Brain connectivity analysis is a critical component of ongoing human connectome projects to decipher the healthy and diseased brain. Recent work has highlighted the power-law (multi-time scale) properties of brain signals; however, there remains a lack of methods to specifically quantify short- vs. long- time range brain connections. In this paper, using detrended partial cross-correlation analysis (DPCCA), we propose a novel functional connectivity measure to delineate brain interactions at multiple time scales, while controlling for covariates. We use a rich simulated fMRI dataset to validate the proposed method, and apply it to a real fMRI dataset in a cocaine dependence prediction task. We show that, compared to extant methods, the DPCCA-based approach not only distinguishes short and long memory functional connectivity but also improves feature extraction and enhances classification accuracy. Together, this paper contributes broadly to new computational methodologies in understanding neural information processing.

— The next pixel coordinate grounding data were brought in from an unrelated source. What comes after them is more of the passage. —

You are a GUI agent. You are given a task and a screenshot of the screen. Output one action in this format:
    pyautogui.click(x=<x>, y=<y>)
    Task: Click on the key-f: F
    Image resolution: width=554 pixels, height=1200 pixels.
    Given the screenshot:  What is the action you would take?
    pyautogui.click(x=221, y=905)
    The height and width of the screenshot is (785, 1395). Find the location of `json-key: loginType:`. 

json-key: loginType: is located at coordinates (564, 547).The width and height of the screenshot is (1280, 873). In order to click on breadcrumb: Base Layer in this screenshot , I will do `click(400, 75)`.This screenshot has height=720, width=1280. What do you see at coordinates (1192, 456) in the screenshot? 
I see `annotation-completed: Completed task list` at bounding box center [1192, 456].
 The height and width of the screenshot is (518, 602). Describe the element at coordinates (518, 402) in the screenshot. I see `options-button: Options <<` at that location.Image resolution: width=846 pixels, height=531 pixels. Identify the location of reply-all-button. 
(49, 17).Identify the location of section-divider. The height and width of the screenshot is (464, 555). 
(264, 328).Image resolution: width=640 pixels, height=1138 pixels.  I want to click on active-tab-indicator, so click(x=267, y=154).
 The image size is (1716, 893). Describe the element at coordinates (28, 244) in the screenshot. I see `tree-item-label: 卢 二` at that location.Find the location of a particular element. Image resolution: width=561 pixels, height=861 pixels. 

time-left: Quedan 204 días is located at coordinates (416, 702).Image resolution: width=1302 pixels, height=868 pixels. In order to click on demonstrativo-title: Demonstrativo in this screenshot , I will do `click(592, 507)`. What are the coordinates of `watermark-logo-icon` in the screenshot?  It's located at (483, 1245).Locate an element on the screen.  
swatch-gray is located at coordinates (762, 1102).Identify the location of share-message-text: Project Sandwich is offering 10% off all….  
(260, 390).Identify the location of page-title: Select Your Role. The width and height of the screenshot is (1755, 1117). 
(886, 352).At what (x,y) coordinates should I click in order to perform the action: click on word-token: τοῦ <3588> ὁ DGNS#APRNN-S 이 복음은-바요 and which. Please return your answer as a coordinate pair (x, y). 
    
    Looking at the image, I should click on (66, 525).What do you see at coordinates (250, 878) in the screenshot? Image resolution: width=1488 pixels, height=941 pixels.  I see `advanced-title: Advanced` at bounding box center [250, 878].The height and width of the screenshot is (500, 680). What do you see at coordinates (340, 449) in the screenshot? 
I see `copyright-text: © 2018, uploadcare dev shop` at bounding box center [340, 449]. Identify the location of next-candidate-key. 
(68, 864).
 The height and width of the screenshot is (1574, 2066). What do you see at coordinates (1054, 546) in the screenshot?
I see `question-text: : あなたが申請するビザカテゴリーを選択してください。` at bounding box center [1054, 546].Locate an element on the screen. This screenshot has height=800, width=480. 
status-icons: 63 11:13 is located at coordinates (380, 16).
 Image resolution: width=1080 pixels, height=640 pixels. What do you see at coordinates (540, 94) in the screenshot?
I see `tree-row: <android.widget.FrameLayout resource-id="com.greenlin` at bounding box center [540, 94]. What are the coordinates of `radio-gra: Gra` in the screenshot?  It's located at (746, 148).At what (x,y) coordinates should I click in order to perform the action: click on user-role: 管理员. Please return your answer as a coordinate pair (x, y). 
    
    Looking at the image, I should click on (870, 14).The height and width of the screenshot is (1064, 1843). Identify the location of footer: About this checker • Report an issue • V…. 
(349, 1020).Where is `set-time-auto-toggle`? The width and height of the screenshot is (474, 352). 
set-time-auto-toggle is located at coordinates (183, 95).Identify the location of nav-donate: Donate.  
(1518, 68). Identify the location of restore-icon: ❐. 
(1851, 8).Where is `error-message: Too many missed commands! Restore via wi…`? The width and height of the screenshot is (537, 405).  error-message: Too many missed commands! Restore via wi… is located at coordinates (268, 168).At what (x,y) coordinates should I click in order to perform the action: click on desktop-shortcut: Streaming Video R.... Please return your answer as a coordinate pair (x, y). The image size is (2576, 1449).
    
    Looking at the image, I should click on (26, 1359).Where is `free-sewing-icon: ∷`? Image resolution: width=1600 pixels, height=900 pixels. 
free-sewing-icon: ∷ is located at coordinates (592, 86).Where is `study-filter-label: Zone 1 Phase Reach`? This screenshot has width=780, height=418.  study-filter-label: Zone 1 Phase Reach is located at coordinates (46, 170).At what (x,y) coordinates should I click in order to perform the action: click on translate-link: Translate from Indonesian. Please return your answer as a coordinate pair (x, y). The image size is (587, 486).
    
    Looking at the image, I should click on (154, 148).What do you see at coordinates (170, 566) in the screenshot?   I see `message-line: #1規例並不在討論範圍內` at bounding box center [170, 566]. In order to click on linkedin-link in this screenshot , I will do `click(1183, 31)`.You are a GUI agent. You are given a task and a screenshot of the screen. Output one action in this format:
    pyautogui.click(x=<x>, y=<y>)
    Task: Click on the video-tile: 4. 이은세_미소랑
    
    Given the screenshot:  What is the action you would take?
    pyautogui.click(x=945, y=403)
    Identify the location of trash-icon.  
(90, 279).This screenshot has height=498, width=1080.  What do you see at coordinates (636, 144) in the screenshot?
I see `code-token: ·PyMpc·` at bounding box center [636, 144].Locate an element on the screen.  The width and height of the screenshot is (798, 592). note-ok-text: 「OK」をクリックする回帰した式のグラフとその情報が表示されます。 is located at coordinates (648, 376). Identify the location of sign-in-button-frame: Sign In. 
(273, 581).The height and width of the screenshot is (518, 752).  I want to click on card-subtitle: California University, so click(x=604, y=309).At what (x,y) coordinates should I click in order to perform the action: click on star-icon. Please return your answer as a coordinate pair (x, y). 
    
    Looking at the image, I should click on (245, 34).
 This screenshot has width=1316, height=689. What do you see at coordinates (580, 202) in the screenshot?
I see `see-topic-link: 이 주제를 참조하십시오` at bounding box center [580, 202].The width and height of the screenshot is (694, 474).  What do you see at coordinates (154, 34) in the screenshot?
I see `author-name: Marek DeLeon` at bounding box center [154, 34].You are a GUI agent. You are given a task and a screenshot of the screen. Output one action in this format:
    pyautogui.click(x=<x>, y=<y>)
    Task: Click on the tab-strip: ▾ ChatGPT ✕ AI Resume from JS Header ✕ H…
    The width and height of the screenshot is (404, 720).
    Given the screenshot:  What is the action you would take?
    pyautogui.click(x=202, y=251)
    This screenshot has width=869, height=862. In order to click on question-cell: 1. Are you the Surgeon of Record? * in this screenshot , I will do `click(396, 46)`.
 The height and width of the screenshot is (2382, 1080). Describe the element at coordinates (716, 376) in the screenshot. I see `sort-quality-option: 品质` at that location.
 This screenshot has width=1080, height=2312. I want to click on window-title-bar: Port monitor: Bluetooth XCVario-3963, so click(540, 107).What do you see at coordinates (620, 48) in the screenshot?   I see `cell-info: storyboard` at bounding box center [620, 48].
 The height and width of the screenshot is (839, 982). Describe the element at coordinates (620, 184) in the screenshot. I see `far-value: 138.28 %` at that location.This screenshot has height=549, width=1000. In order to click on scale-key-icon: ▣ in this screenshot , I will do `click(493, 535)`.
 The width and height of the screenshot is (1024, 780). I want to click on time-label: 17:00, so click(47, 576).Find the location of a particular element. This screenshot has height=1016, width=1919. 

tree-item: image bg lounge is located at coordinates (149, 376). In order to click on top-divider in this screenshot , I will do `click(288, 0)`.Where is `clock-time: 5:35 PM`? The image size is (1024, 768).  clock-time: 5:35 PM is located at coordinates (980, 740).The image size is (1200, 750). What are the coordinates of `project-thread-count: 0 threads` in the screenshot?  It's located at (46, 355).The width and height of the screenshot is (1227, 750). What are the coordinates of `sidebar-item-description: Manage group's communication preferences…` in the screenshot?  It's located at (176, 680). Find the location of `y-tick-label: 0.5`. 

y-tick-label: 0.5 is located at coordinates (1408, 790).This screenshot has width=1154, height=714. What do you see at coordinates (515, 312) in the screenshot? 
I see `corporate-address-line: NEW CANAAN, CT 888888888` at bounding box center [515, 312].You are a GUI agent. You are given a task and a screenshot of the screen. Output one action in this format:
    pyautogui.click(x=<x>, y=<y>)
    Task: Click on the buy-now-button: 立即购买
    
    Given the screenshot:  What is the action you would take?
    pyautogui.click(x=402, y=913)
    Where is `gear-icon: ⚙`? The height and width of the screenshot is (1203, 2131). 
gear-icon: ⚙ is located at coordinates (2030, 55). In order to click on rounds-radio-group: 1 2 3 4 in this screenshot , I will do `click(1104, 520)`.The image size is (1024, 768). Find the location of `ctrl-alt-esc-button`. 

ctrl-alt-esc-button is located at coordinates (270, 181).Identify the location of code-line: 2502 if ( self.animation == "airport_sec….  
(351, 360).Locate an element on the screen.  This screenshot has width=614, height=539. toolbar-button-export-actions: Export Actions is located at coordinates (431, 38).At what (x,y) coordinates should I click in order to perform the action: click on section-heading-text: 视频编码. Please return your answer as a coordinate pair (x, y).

Jaime Ide (Yale University)
I am currently Associate Research Scientist at Yale University, working with Prof. Chiang-shan Ray Li, MD., PhD. Previously, I was Assistant Director at LCNeuro and Research Assistant Professor in the Department of Biomedical Engineering at Stony Brook University, and Assistant Professor at Federal University of Sao Paulo (Brazil). I got my Bachelor in Mechatronic (Robotics) Engineering, and Ph.D. in Engineering (Probabilistic Graphical Models and Computational Statistics, supervisor Professor Fabio G. Cozman) from University of Sao Paulo, Brazil. I received my training in MRI in the Department of Radiology at University of Pennsylvania, as Biomedical Postdoctoral Researcher (2007-2008), and worked with Bayesian methods applied to neuroimaging. Continuing the training in fMRI, I was Postdoctoral Associate at Yale University (2008-2010), under supervision of Prof. Li in exciting projects including investigations of functional connectivity (Granger causality, regression models, Bayesian networks) of brain areas involved in cognitive control. Broadly, I am interested in addiction and cognitive control research, with particular focus on the application of machine learning and pattern recognition techniques and theoretical modeling of decision-making, as well as predictive modeling.